TRECHO:
##########

Se durante a pandemia a microbiologista Natalia Pasternak se destacou na defesa da ciência contra o negacionismo do governo federal comandado por Jair Bolsonaro (PL), a mesma pesquisadora agora se vê às voltas em uma polêmica com parte de seus próprios pares, após publicar o livro Que Bobagem! Pseudociências e Outros Absurdos que Não Merecem Ser Levados a Sério (Contexto, 2023, 400 p.), em coautoria com o jornalista Carlos Orsi.

O mundo científico é, por essência, um meio muito vaidoso. Com o advento da internet e das redes sociais, o que era uma opinião que causaria certos melindres – como aliás ocorria na era pré-digital, mas de modo mais circunscrito – passa a ser motivo de ofensas e linchamento social em escala. O risco de cancelamento é alto.

Em uma entrevista para o canal Meteoro Brasil, no YouTube, Pasternak diz que “pseudociência é tudo aquilo que quer se aproveitar da credibilidade da ciência, usando linguagem científica, querendo parecer ciência, mas sem se submeter a seu crivo”. Não está errada no conceito. O problema vem com o que inclui no pacote: homeopatia, acupuntura e psicanálise, entre outras. Não demorou, claro, para que as críticas viessem.

“Duas coisas chamam a atenção no referido livro: o nível de violência dos ataques da autora e as falhas científicas e acentuado desconhecimento da mesma sobre a matéria a que se propôs debater e depreciar. Nenhuma delas combinam com uma postura científica”, diz o psicanalista Guilherme Magnoler Guedes de Azevedo, que apontou, em um artigo, vários pontos do texto da autora que, segundo ele, sofrem “de carência de fundamento científico”.

Em entrevista à TV Cultura há um ano, Natalia Pasternak afirmou que a homepatia funciona da mesma forma que um placebo e que, mais do que isso, existem problemas éticos na condução dos estudos científicos positivos à ela. E sobre a terapia homeopática ser oferecida pelo SUS? “É um erro, um desperdício de recursos públicos. Induz as pessoas a procurar um tratamento que não funciona e isso pode atrasar o diagnóstico de doenças graves”, afirmou.

Sobre a acupuntura, a microbiologista publicou há alguns anos um artigo no qual volta na história da China – onde a prática teria se iniciado – para registrar que as agulhadas eram pontos por onde seriam liberados os demônios e, então, a pessoa adoentada recuperaria a saúde.

##########

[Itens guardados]

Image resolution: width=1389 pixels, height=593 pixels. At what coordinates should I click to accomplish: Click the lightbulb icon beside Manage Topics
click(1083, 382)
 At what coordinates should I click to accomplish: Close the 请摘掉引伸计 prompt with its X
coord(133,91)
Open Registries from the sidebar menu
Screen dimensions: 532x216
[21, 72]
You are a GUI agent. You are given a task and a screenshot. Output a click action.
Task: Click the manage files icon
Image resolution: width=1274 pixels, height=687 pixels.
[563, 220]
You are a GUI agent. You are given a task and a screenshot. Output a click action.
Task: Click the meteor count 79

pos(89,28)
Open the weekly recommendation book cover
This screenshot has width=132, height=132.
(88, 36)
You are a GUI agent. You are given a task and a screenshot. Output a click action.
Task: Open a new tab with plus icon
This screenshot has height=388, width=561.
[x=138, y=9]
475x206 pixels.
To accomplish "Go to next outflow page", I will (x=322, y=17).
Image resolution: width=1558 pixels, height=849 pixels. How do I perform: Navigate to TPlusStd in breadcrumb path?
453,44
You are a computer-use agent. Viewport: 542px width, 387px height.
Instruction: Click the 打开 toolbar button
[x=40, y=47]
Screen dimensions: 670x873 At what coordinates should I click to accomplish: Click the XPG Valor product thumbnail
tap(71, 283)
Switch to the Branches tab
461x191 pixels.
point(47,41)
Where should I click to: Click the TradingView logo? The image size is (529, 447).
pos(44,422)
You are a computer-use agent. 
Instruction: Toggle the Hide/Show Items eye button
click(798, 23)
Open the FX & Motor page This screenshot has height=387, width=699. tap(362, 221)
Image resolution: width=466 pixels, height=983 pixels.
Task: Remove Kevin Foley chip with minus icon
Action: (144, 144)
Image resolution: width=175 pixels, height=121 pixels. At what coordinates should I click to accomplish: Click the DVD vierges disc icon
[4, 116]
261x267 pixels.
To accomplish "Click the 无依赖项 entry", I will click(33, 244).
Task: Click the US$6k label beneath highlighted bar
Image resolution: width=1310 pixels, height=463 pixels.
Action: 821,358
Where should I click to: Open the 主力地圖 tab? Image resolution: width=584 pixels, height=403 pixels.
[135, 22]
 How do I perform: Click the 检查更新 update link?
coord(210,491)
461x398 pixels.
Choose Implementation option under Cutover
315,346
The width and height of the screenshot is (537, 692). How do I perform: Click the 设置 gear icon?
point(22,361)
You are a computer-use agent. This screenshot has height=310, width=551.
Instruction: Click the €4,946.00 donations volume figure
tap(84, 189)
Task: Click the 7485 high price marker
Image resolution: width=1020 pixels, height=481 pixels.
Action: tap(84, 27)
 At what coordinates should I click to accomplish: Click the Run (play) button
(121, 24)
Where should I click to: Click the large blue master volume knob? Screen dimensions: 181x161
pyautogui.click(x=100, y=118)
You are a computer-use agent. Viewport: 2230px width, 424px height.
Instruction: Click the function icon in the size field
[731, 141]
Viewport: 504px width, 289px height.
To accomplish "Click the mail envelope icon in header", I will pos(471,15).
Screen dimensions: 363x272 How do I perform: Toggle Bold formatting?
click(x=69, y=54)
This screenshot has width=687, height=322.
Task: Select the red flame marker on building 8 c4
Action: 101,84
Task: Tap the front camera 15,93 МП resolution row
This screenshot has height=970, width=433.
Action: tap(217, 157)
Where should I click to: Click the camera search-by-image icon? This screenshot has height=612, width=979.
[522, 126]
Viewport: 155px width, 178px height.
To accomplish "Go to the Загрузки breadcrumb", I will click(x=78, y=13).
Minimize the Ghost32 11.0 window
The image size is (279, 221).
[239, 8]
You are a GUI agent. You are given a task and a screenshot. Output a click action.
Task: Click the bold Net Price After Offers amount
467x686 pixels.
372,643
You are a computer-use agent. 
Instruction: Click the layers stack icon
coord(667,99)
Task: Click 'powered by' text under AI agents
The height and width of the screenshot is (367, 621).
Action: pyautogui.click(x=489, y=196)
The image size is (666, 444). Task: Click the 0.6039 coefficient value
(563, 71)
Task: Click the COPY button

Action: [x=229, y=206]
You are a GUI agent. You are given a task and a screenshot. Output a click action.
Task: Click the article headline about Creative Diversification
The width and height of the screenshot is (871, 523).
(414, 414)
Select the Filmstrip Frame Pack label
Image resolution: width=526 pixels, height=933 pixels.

##########

O QUE FAZER: Prossiga o texto sobre a polêmica em torno do livro de Natalia Pasternak, começando logo após a última frase apresentada.

ESPAÇO DA RESPOSTA:
Natalia Pasternak é presidente do Instituto Questão de Ciência (IQC), fundado por ela mesmo, e é a primeira pessoa da comunidade científica brasileira a participar do Comitê para a Investigação Cética, criado para refutar alegações paranormais e pseudocientíficas. O que, na verdade, serve para estabelecer um ponto de vista cético contra todos os outros tipos de saberes, os quais não necessariamente são ciência do ponto de vista ocidental. Na prática, vão para o embate contra o que consideram “pseudociências”, como ela e Orsi fazem no livro.

Relatos não faltam de pessoas que foram curadas ou tiveram seus traumas – físicos, psíquicos e psicológicos – aliviados por conta de acupuntura, homeopatia e psicanálise. Ironicamente, a ciência não é uma coisa exata, justamente por não ser hermética: o que hoje não se sabe, amanhã poderá se conhecer.

Mas, indo além, para que serve a polêmica de Pasternak sobre essas áreas, além de vender livros? Por exemplo, o fato de a psicanálise não se encaixar nos métodos científicos tradicionais não a inutiliza: apenas marca um território que talvez nem lhe seja necessário. Pessoas “analisadas”, se melhoram na condução da própria vida, devem isso a um tipo de placebo? É algo bem questionável.

Shakespeare, um gênio que nunca foi cientista, há muitos séculos escreveu que entre o céu e a terra existem mais coisas que nossa vã filosofia possa imaginar. O mesmo vale para a ciência.